Cyn climbed up through the floor and found a
wall to lean against. Around her, unused electronics sat atop rolling carts,
their wires impossibly tangled.
“I thought the Chief of Police would be in
better shape,” said Cyn. She didn’t try to disguise her labored breathing.
“Says the Umbra augment.”
Cyn laughed and ran her fingers through a
pile on a nearby cart. “I can’t believe you guys still have this stuff around.
This is BBS-era equipment.” She plucked an Ethernet coupler from the pile and
slipped it into her pocket.
Gantz took a seat on the floor next to the
ladder. “You mean it’s pre-Cynthia, so therefore useless, right?”
“Not useless, but not what I would expect to
find here in the high tech capital of the world.”
“You could say the same thing about
yourself. Is this what you had in mind when you signed on for the job?”
Cyn shook her head. “I didn’t think it would
take this long, to be honest. Just a quick in-out, if you know what I mean.
Lincoln was sure there was something going down behind the media silence. He’s
gonna shit himself when he finds out what you and I are doing.”
There was something in her voice.
“You like him?”
“Lincoln? Sure. We have a lot in common. He
hates Vinestead, I hate Vinestead. He’s into body mods, I’m into augmentation.”
She paused to examine a line card from an old Orion. “He’s black, I like
pissing off my parents.”
“Huh,” said Gantz. “Pays you well, I’m
guessing?”
“It’s not Perion money, but I get by. I’ve
actually been saving up for a new skin graft. It uses grow wire to create a
protective mesh under your skin, like a bulletproof vest you wear on the
inside. They’re crazy expensive though. I’ve only known a few people who have
them.”
“Why not just make the jump to full
synthetic? Perion gave you a chance.”
Cyn turned and kicked her hip out to the
side. She ran a hand from her face down to her stomach. “Not even the great
J.K. Perion could synthesize this.” She laughed at herself.
“I don’t know,” said Gantz, climbing to his
feet. “You saw the warehouse. You saw Roberta. Girls like you are going to have
some serious competition if the Virgo models ever make it to market. The coming
generation of men will build themselves a synthetic harem and call it a day.”

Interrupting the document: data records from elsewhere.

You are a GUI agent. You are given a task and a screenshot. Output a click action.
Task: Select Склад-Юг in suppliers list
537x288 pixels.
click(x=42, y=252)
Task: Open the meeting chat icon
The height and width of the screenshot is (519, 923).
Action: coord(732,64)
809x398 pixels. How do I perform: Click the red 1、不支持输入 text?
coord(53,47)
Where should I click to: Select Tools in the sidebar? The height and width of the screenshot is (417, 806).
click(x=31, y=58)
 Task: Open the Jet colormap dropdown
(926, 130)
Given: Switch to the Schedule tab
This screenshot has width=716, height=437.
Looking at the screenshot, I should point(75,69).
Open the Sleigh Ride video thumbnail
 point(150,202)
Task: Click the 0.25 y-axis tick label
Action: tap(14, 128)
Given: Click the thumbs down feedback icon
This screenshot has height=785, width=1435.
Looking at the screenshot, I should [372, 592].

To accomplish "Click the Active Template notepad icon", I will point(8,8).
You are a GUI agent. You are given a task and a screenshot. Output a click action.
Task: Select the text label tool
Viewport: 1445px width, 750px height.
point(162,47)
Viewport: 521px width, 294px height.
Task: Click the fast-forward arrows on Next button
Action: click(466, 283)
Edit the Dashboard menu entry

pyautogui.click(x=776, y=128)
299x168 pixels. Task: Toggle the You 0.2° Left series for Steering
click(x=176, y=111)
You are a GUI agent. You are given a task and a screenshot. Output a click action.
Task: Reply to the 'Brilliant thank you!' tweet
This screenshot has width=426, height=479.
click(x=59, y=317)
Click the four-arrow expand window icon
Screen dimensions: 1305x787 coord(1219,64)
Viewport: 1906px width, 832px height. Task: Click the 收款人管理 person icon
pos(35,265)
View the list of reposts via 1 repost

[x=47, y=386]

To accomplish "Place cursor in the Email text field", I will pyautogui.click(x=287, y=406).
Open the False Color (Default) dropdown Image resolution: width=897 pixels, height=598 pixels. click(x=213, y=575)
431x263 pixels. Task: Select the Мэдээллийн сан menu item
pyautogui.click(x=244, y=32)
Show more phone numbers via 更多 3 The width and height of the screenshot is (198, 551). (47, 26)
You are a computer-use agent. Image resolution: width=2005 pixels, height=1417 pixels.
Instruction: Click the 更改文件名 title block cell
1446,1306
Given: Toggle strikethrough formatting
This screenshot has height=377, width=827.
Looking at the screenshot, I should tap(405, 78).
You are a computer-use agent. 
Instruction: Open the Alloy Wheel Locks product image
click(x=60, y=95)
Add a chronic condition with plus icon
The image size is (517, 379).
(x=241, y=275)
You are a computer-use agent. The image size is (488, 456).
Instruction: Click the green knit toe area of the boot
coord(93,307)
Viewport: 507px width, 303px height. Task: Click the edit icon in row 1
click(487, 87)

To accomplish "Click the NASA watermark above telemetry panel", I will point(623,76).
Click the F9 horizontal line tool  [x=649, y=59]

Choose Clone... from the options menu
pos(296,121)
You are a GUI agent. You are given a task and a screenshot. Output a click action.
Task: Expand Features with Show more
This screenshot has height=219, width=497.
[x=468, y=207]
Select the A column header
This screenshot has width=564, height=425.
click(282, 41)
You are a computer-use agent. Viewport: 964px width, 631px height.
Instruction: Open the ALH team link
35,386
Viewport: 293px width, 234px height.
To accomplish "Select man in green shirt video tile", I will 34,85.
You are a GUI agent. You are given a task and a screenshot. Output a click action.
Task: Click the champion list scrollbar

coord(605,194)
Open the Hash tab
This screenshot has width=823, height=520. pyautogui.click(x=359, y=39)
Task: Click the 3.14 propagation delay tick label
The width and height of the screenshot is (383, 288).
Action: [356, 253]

“Flesh will always top machine,” said Cyn.
“You can bet your pension on it.”
Gantz put one hand on the ladder. “Yeah, but
machines are easier.” He began to climb again, grunting between his sentences.
“All the time it takes to meet the right person, to build up the confidence to
talk to them. You take them out, spend your money…”
“I’m familiar with the male point of view,”
said Cyn from below.
“What I’m saying is, it’s easier to keep a synthetic
in the house than work a relationship with a real person. The synny does all
the chores, makes all the meals, and fucks for hours without complaint or need
for satisfaction. What male isn’t going to choose that over an emotional,
unreasonable, and sometimes volatile human?”
“We’re not always that way.”
“Of course not,” said Gantz. “Sometimes
you’re on your period.”
Something caught his left foot and pushed it
to the side. He missed the next rung and fell, pulling his arms taut. The pain
rushed through his hands in a million little splinters.
“Don’t be an asshole, Gantz. Flaws are what
keep us human.”
“Synnies don’t have flaws. They have bugs
and whole teams of lab coats to stamp them out. They’ll never have a bad day at
work. They’ll never ask their owners if they look fat in these jeans.”
“Yes, every man’s fantasy,” said Cyn. “All
the sex he can handle without any of the baggage. Well, Mr. Chief, it’s not all
fucking and fondue; shit takes work.”
Gantz glanced downwards. “Are you and
Lincoln working on your shit?”
“No,” she replied. “Company ink and all
that. Besides, he probably doesn’t want to deal with my monthly lady business.
Maybe if I augment my cooch he’ll pay more attention to me.”
“Couldn’t hurt,” said Gantz.
They climbed five more floors before Cyn
spoke again, muttering
asshole
under her breath.
“One thirty,” said Gantz, pausing at the
landing.
There was something different about this
level, and it took a moment of staring at the black walls to realize they were
heavily tinted windows. On closer inspection, Gantz found he could see the city
if he pressed his face against the glass and cupped his hands around his eyes.
He moved around the perimeter until he found what he was looking for.